A domain name is the online name of a website or online service. It’s also known as the Internet address or URL. For example, Apple’s website address is www.apple.com. Apple created its own domain name, apple.com, when it launched its products on the market. By creating a website and email address, people can communicate with Apple via email and can purchase Apple merchandise.
A domain name is essential to the development of electronic communication. In the early 1990s, Paul Tuttle created a protocol that allowed computers to communicate with each other over the Internet. He called this protocol transmission control protocol and abbreviated it TCP/IP. To create a functioning network, developers needed a standard way to identify computer servers and contact each other. They also needed unique names to address messages; without names, messages would get lost in transit or never be received. Therefore, Paul Tully coined the phrase to ‘define something for something.’ He thought up the word domain name to describe this concept. The abbreviation was DNS-domain name service, which was soon shortened to just name server. Over time, computer users globally adopted this new terminology for accessing and maintaining computer networks worldwide.
Most domain names are single words or phrases that can be easily remembered by both humans and computers. However, some domain names include numbers or characters from other languages. These are called internationalized domain names orIDN. There are also hierarchical domain names that allow websites to have different sub-domains under one main domain name (for example, .gov). These are very popular in government institutions where thousands of employees need access to email accounts on their government servers under the main .gov domain name. For this reason, governments set up their own email servers so their employees can check their emails while on government business.
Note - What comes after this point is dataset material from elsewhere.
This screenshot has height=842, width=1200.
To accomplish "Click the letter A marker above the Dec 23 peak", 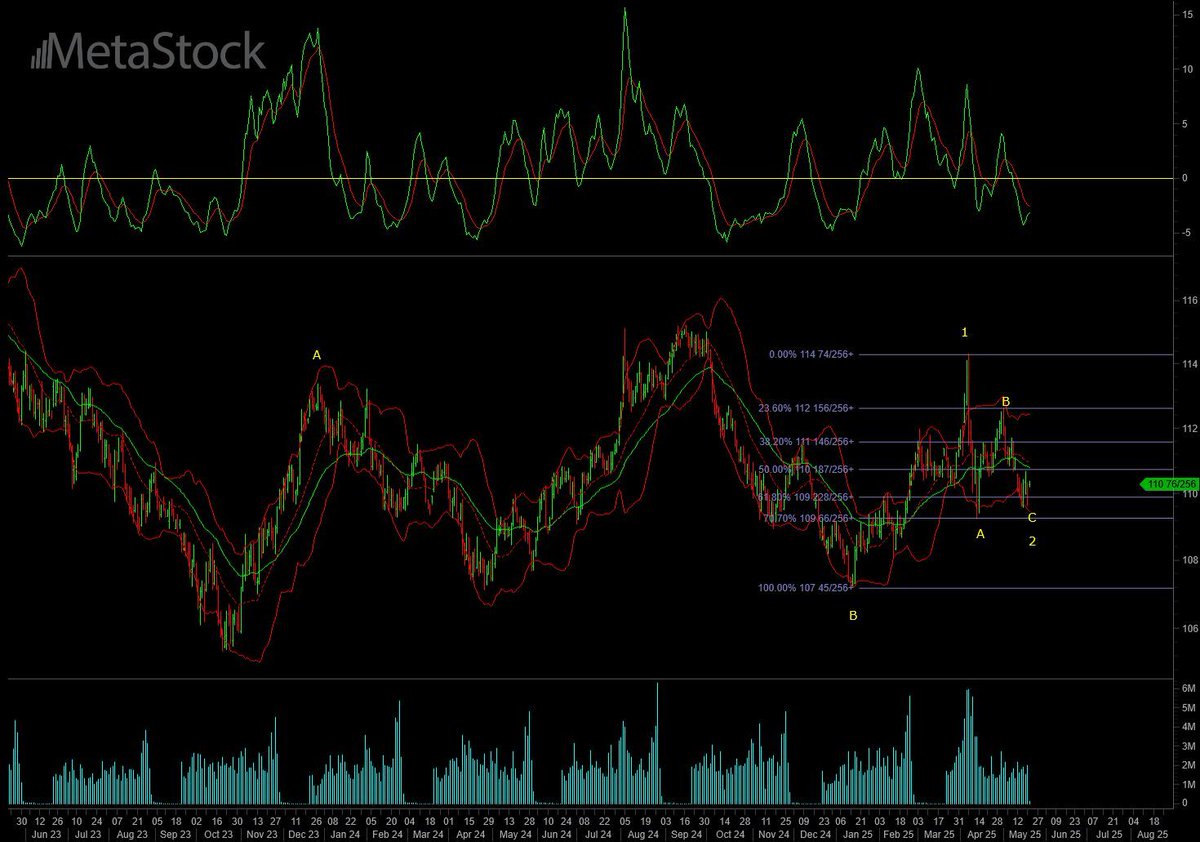I will click(316, 354).
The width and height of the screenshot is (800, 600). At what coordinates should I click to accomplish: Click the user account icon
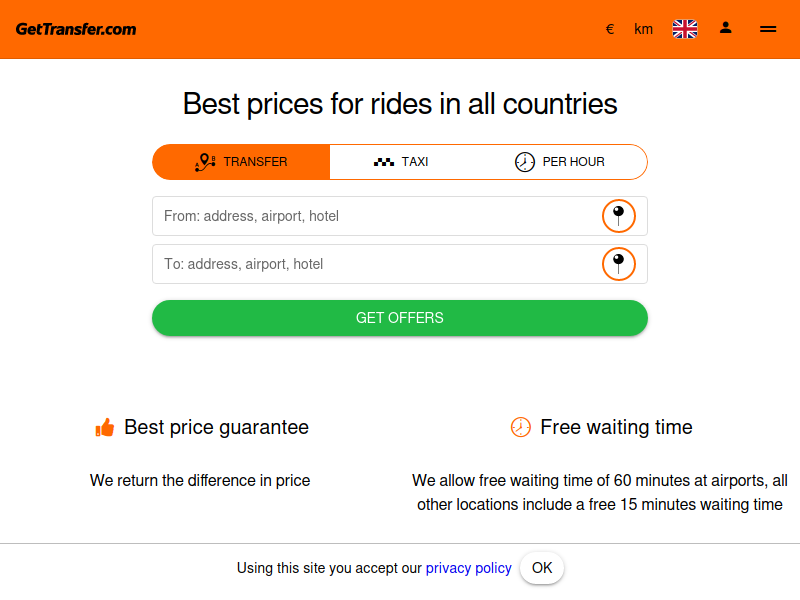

To register a new domain name, individuals must send an application along with acceptable payment methods to a designated entity called a registrar. The registrar then forwards the request to one of its accredited registrars-all of which compete for customers by offering lower prices or no cost options for registering new domain names. After receiving payment information from the applicant, the registrar creates a new account for the applicant with one of its responsible accredited registrars (such as Hostinger). Once both parties agree on terms and payment options, the new domain name becomes available for use by anyone in the world with Internet access.
As technology expands globally, people are able to access information instantly via various means-including email and websites. To access these services, people need unique web addresses that can be remembered easily by both humans and computers. To obtain these addresses, individuals must apply through designated entities such as ICANN (the Internet Corporation for Assigned Names and Numbers) or register their own names using a hosting company such as Hostinger.